Nonetheless, in their day Eads' jetties did make a big impact not only on the economy of New Orleans but on the entire Mississippi River valley. Between 1879, when the jetties were completed and the channel reached a depth of 30 feet, and 1900, New Orleans' trade increased 100 percent and, according to some estimates, ship owners collectively saved $5 million annually in maritime insurance.
It soon became obvious, however, that building jetties was not enough: they needed constant maintenance and additional construction to insure that the channel remained open permanently. Even mild storms caused horrible damage. In 1882 half a mile of concrete wall was badly ripped apart. The wind and water tore concrete blocks weighing approximately 28 tons from the jetty, flipping them over and scattering them. In 1889 two storms about a month apart destroyed all but 690 feet of the outer east jetty, which had to be rebuilt.
It also turned out that Chief Army Engineer Andrew Atkinson Humphreys had been right about one thing. When the river met the Gulf at the end of the jetties it did begin to deposit some of the material it was carrying, creating a new sandbar. To overcome this, parallel jetties — known as the inner jetties — were built in 1884-86.
In 1901 Eads' maintenance contract ended and the United States government assumed responsibility for maintaining the channel at South Pass, but by that time, the number of ships heading to and from New Orleans and the size of vessels plying the waters meant South Pass was no longer large enough to accommodate all the traffic. The following year, the Federal government approved the construction of jetties in the much larger South West Pass.
The late 1990s saw a new burst of activity in South Pass. For much of 1999 and 2000, a dredge was working its way slowly up the pass, spewing up tons of sediment from the bottom of the channel to deepen the river. The Army Corps had stopped dredging the channel more than 20 years earlier, arguing that the small volume of traffic using South Pass didn't justify the expense of dredging.
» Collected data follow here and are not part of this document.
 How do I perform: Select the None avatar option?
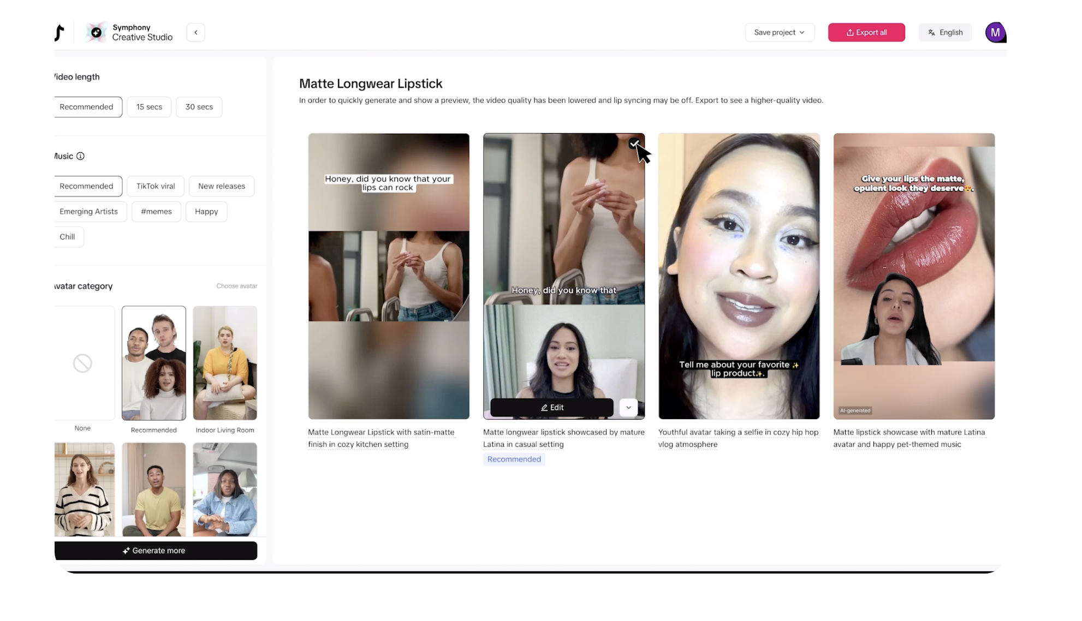point(83,363)
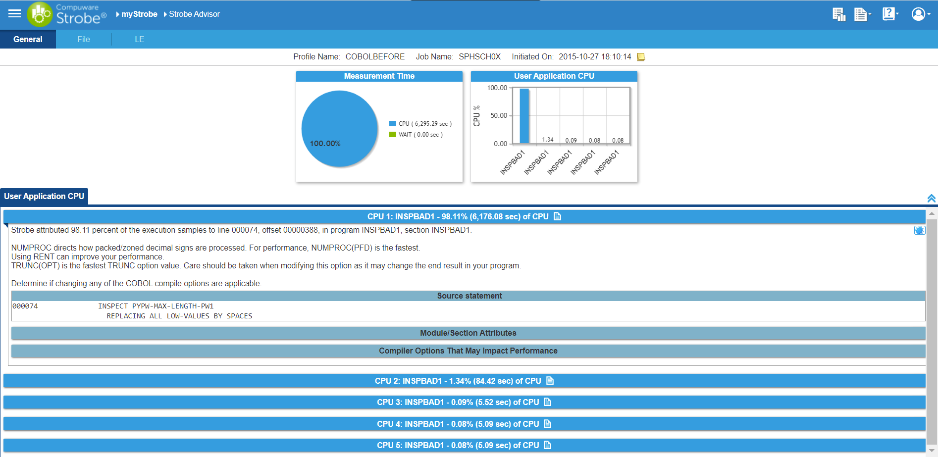Open the measurement reports icon

click(x=839, y=14)
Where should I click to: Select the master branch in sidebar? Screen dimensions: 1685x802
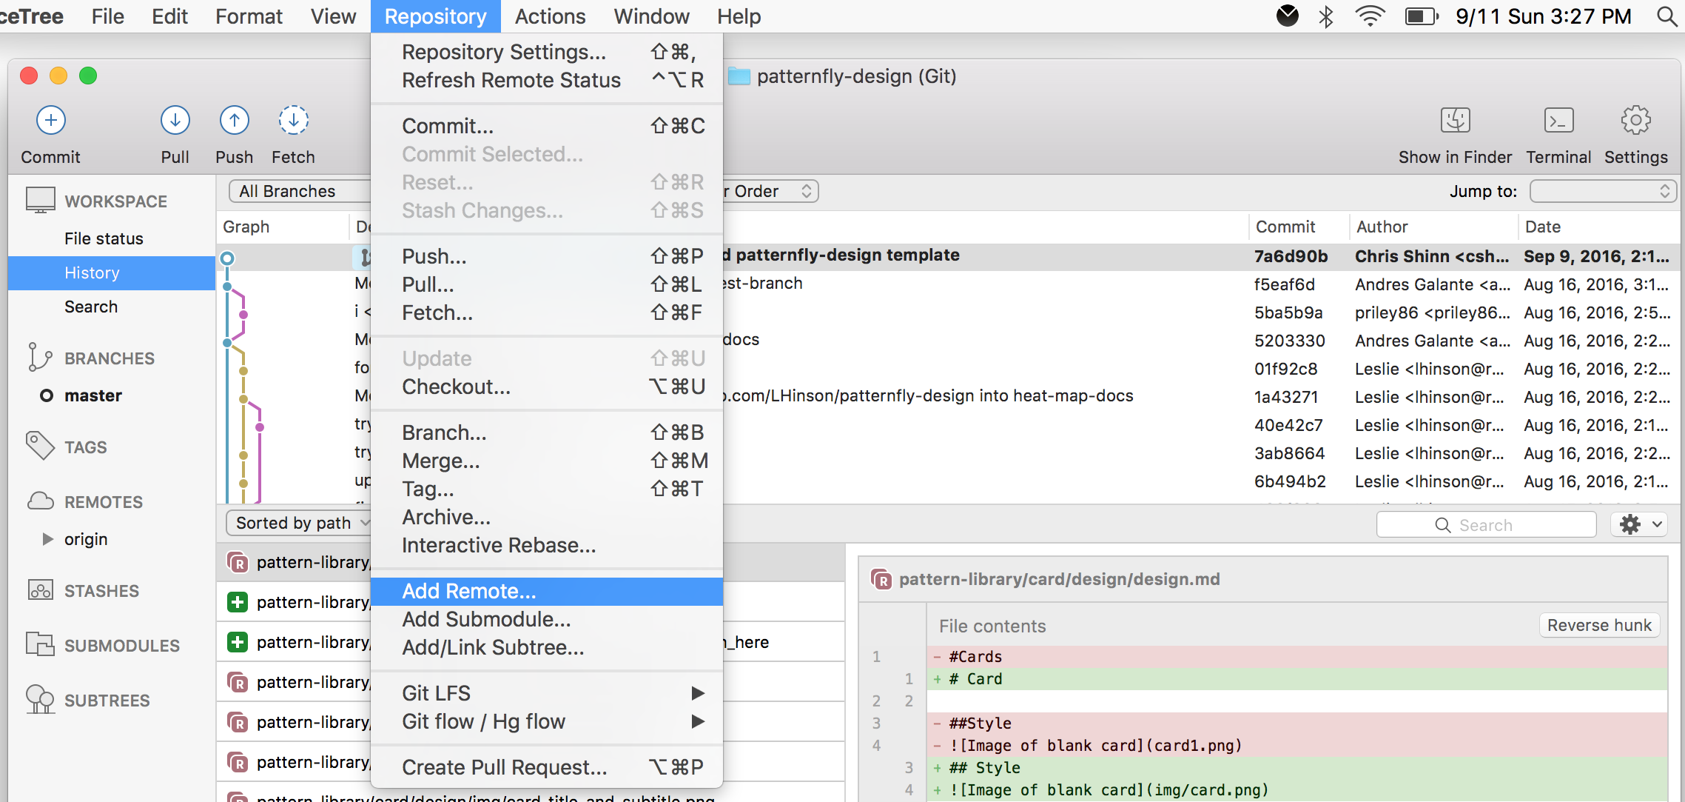(95, 395)
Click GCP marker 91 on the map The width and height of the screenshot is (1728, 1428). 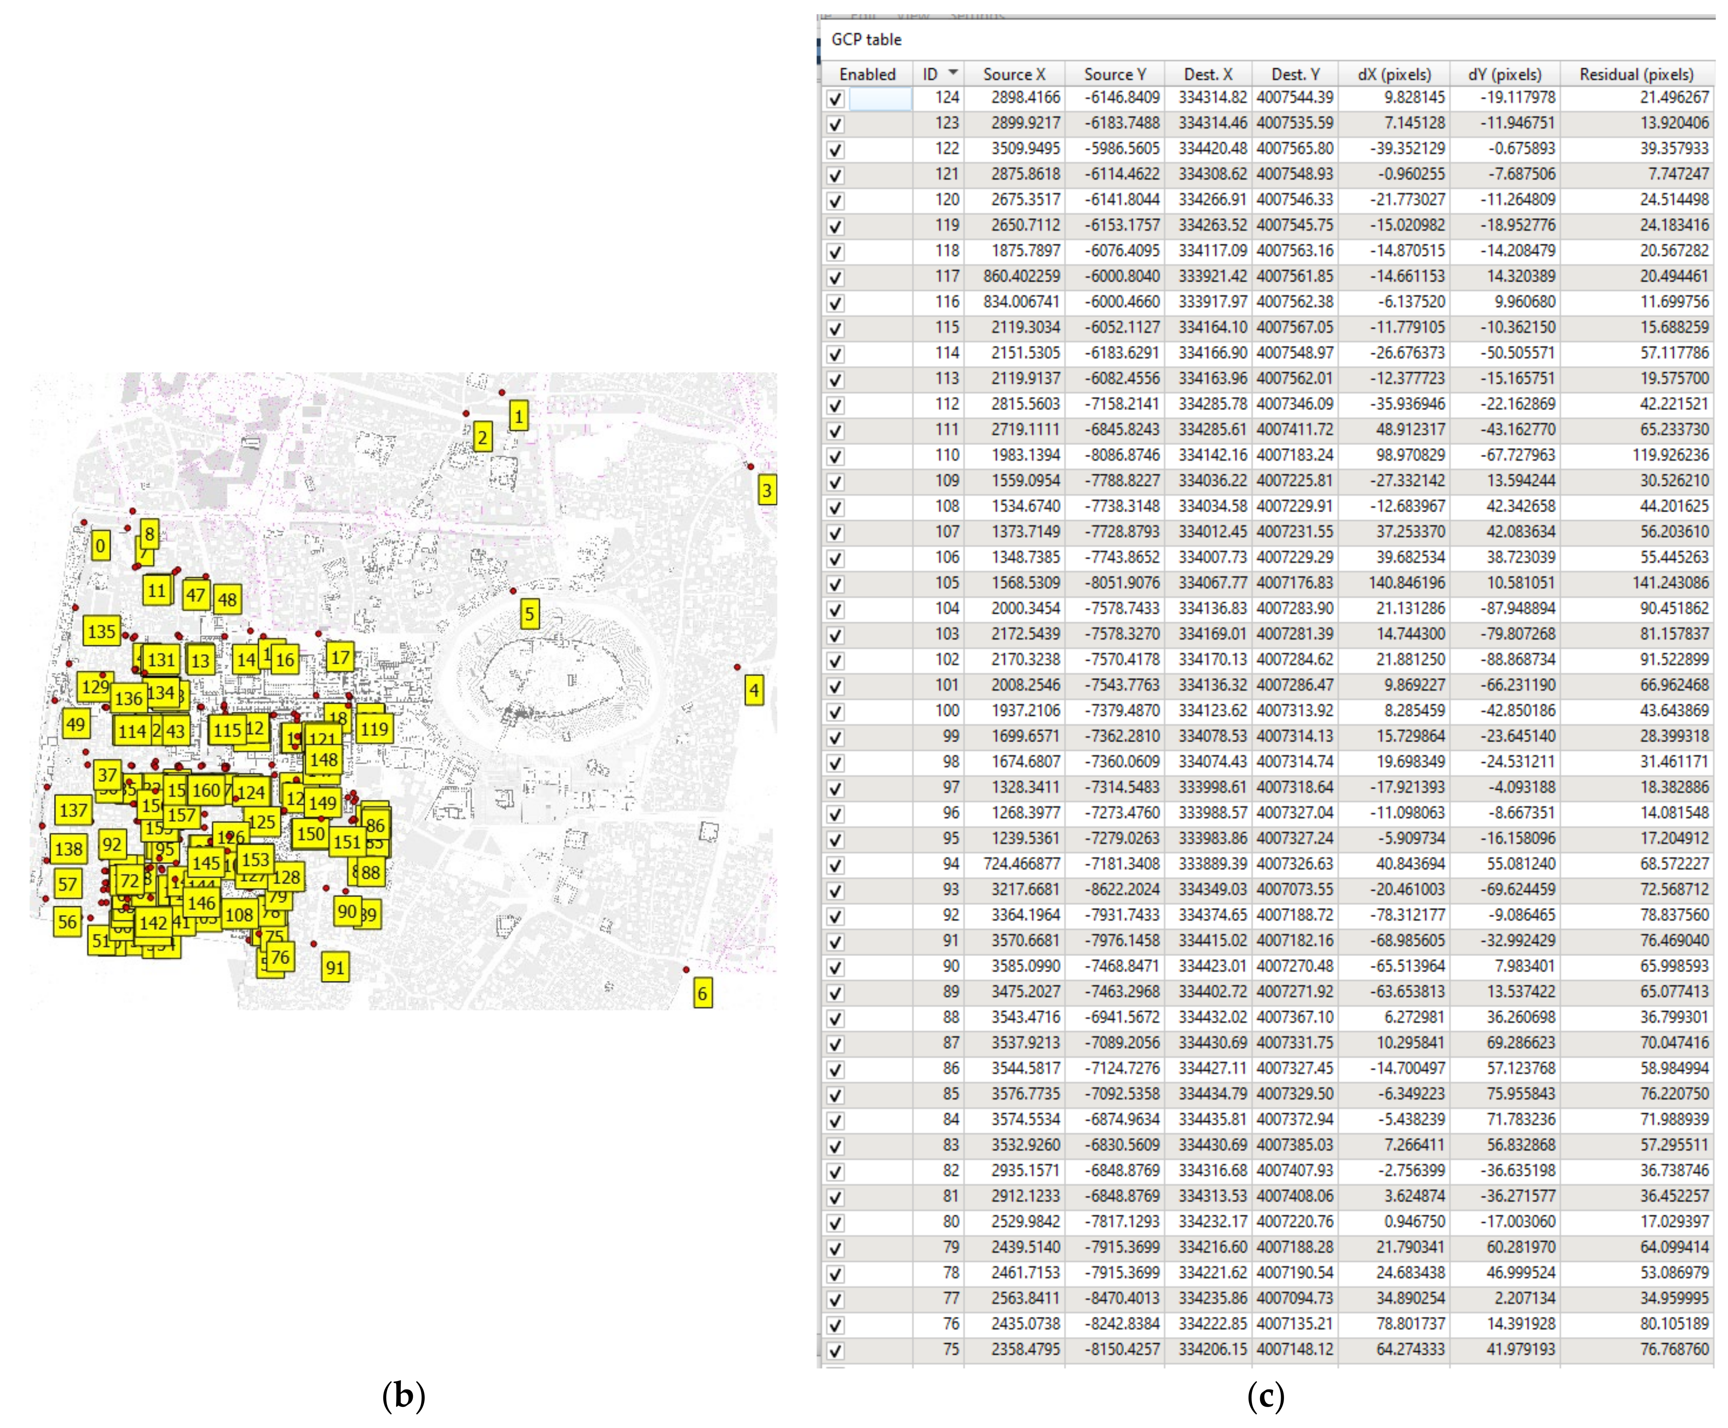pos(334,967)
By the early 1990s there were only eight feet of water in the channel. In 1999, driven by the need to keep South Pass open for fishing vessels and ships that service the gas and oil rigs, the Corps began dredging long neglected South Pass once again.
That's not to say that Eads' work is no longer relevant. Dredging supplements the impact the jetties continue to make. More than 120 years after Eads built them, those underwater walls are still an important factor in keeping the Mississippi River open. In 1982 the American Society of Civil Engineers designated Eads project at South Pass a National Historic Engineering Landmark. A plaque commemorating the honor stands a few miles up river at Fort Jackson, Louisiana.